Dove eravate quando si azzeravano i fondi per i disabili, per l’ambiente, per la cultura?

Purtroppo, noi romani sappiamo dove eravate.

Vi abbiamo visto a braccetto con molti di coloro che stavano “saccheggiando” Roma, dando a politici, alti dirigenti, giornalisti, quegli appartamenti di pregio che tanti fedeli avevano donato per fini di carità.
Vi abbiamo visto ottenere autorizzazioni per trasformare storici conventi in alberghi, salvo poi in molti casi non voler pagare le tasse come noi comuni mortali.

Vi abbiamo visto chiedere ed ottenere terreni comunali per costruire, anche con i nostri soldi frutto del truffaldino sistema dell’otto per mille, cinquanta nuove chiese. E voi le avete fatte con gli interni sacri firmati Bulgari.
Vi abbiamo visto sfruttare i privilegi del Concordato per impedire ai vigili urbani di accertare gli abusi denunciati in zone extraterritoriali (come avvenne per la sede del Vicariato), arrivando persino a sfregiare col cemento l’aerea della Basilica di San Paolo, patrimonio dell’Umanità che nessuno aveva osato violare per duemila anni.

Non avete smesso di rivendicare privilegi nemmeno sui permessi Ztl, solo per voi disponibili senza limite e con uno sconto superiore a quello dei residenti nel centro storico.

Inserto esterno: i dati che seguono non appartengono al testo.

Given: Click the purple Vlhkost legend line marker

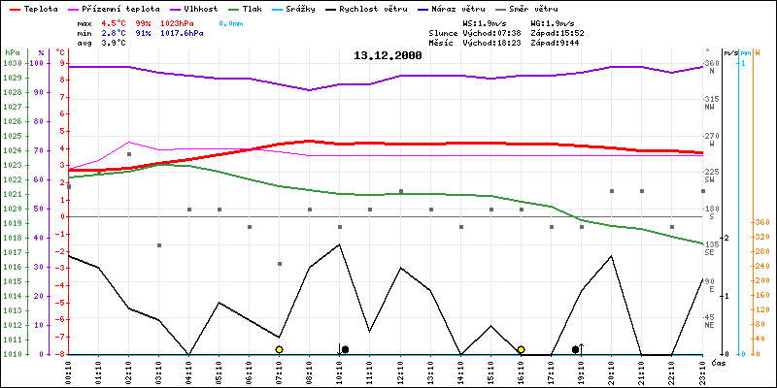Looking at the screenshot, I should coord(172,8).
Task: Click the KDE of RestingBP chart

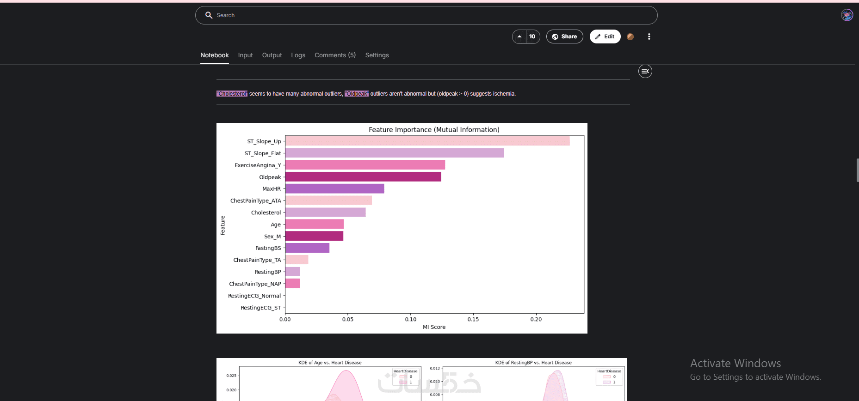Action: [x=524, y=380]
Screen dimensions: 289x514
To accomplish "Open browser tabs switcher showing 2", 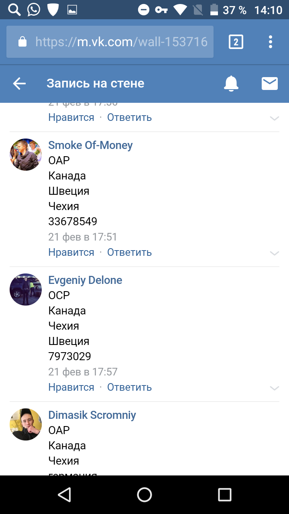I will [236, 42].
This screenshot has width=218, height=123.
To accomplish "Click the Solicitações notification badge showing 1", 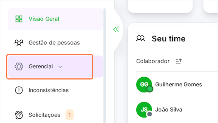I will tap(69, 115).
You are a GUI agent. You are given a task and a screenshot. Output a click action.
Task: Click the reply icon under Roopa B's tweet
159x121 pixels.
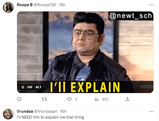pyautogui.click(x=19, y=99)
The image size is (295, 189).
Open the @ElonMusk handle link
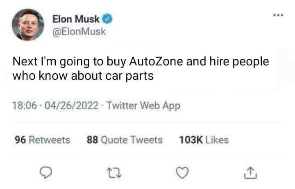point(79,32)
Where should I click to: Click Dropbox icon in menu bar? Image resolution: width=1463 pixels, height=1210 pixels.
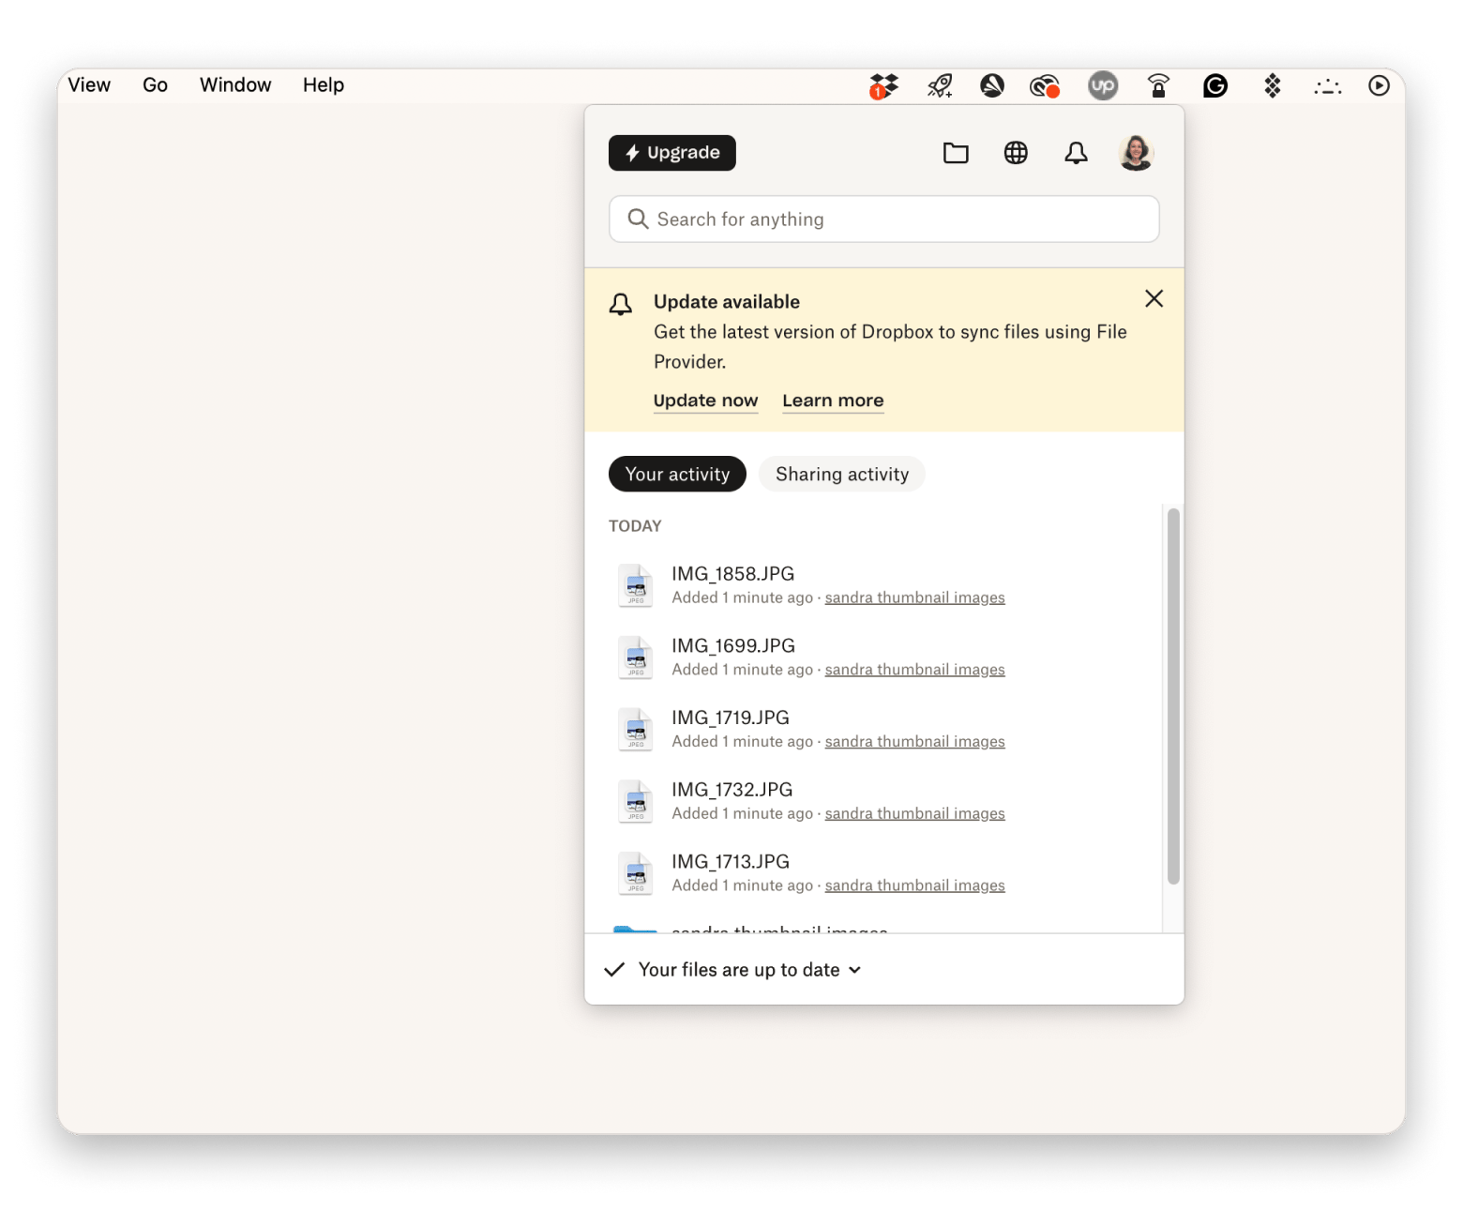(x=882, y=86)
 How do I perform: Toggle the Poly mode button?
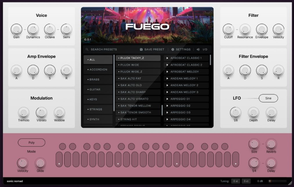(x=32, y=143)
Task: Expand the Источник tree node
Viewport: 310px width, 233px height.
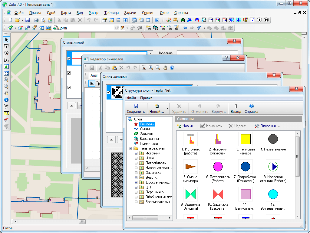Action: (136, 153)
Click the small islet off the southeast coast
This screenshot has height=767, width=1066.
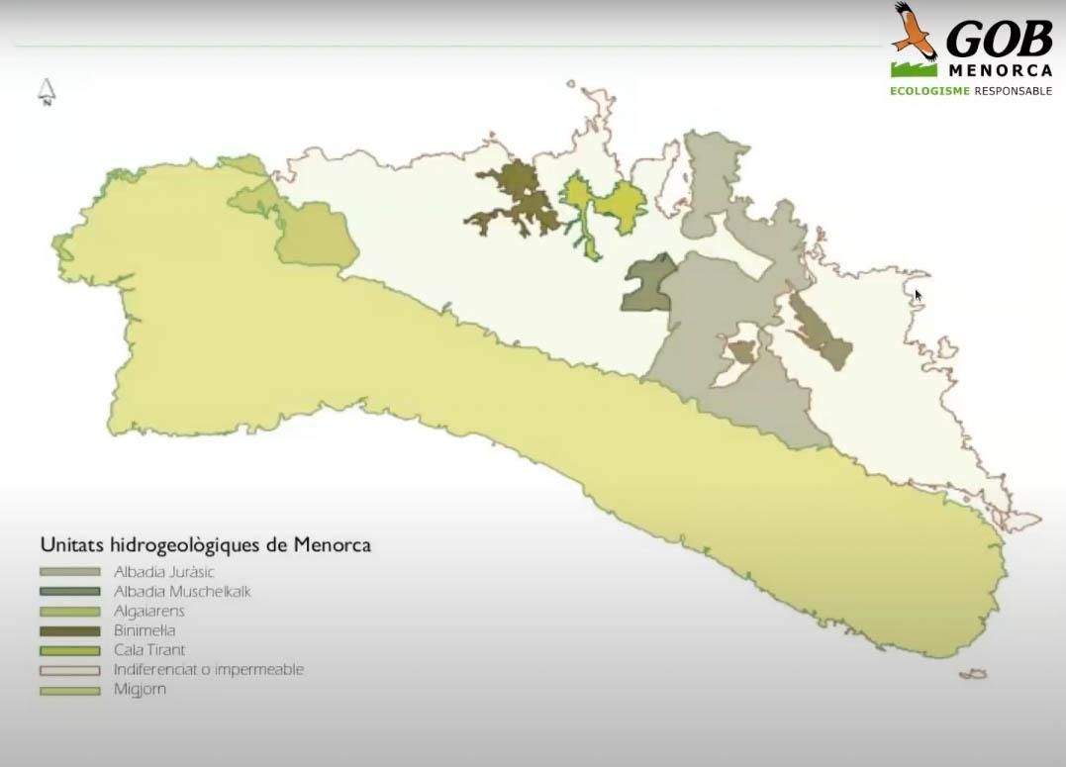[x=974, y=674]
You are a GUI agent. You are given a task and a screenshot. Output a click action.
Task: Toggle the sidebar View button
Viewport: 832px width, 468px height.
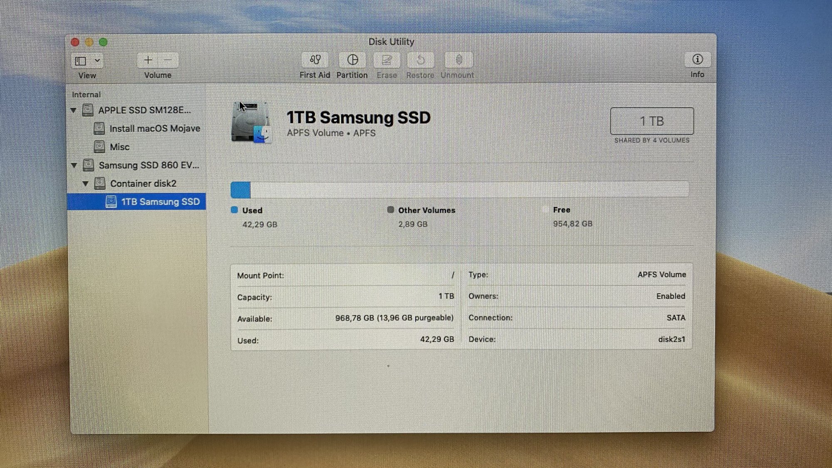81,61
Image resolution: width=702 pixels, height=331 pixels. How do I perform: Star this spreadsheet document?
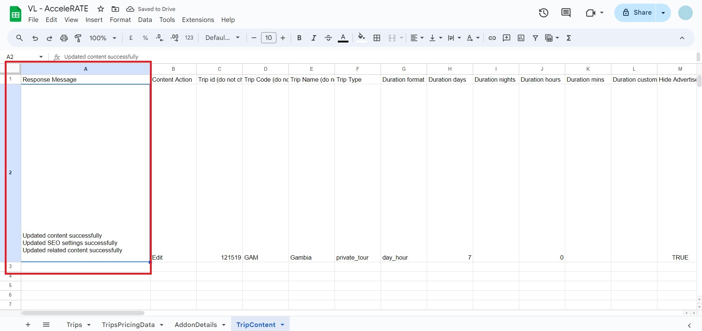(101, 9)
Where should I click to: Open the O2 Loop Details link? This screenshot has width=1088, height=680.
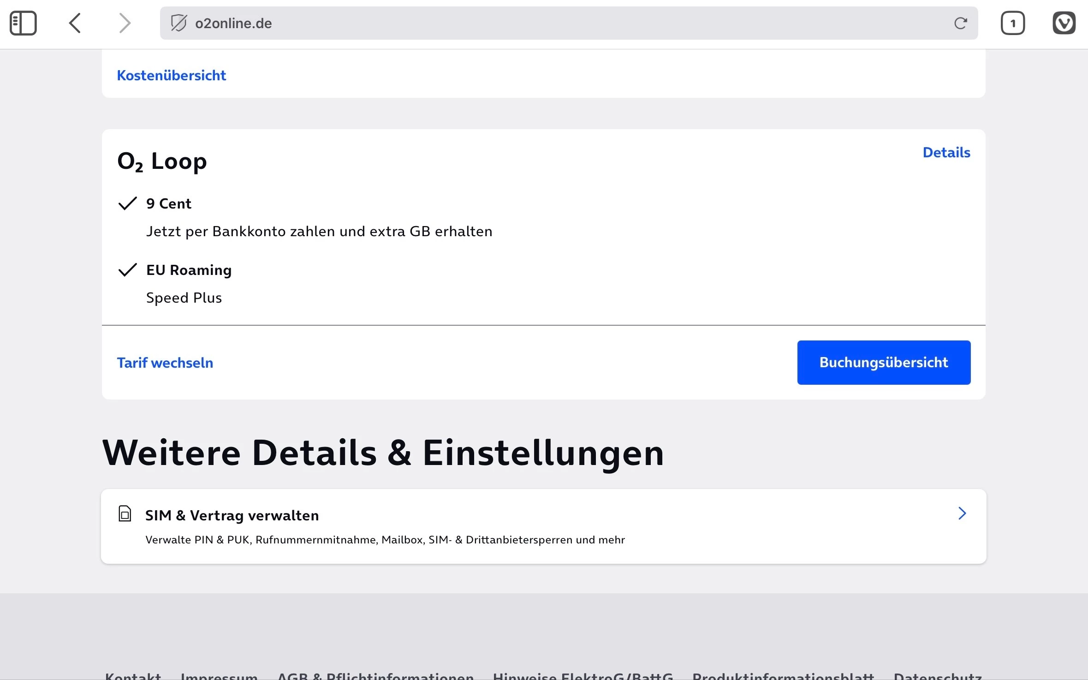(x=946, y=153)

Per non parlare di tutti i soldi pubblici drenati per beatificazioni e grandi eventi, senza versare un euro dei tanti che, a vario titolo, incamerate.

In questi anni, però, avete gestito il turismo ad ogni livello, utilizzando la società del trasporto pubblico per avviare il vostro business dei bus a due piani, lasciando a noi traffico e inquinamento.

Ricordiamo bene, poi, gli strali e gli anatemi lanciati contro il registro delle unioni civili e quello dei testamenti biologici, incassando nel frattempo l’intitolazione della stazione Termini a Giovanni Paolo II. E ricordiamo che fu il Vicariato a negare i funerali a Piergiorgio Welby senza mai ammettere di avere sbagliato.

La scossa, Cardinal Vicario, iniziate a darla a voi stessi.

Ad esempio restituendo ai romani le decine di milioni di euro di tasse non pagate al Comune dalle strutture ricettive degli enti religiosi e magari chiarendo se l’Opera Romana Pellegrinaggi, ente del Vicariato, esiste per fare concorrenza agli operatori del turismo italiano oppure per prendersi cura delle anime dei pellegrini.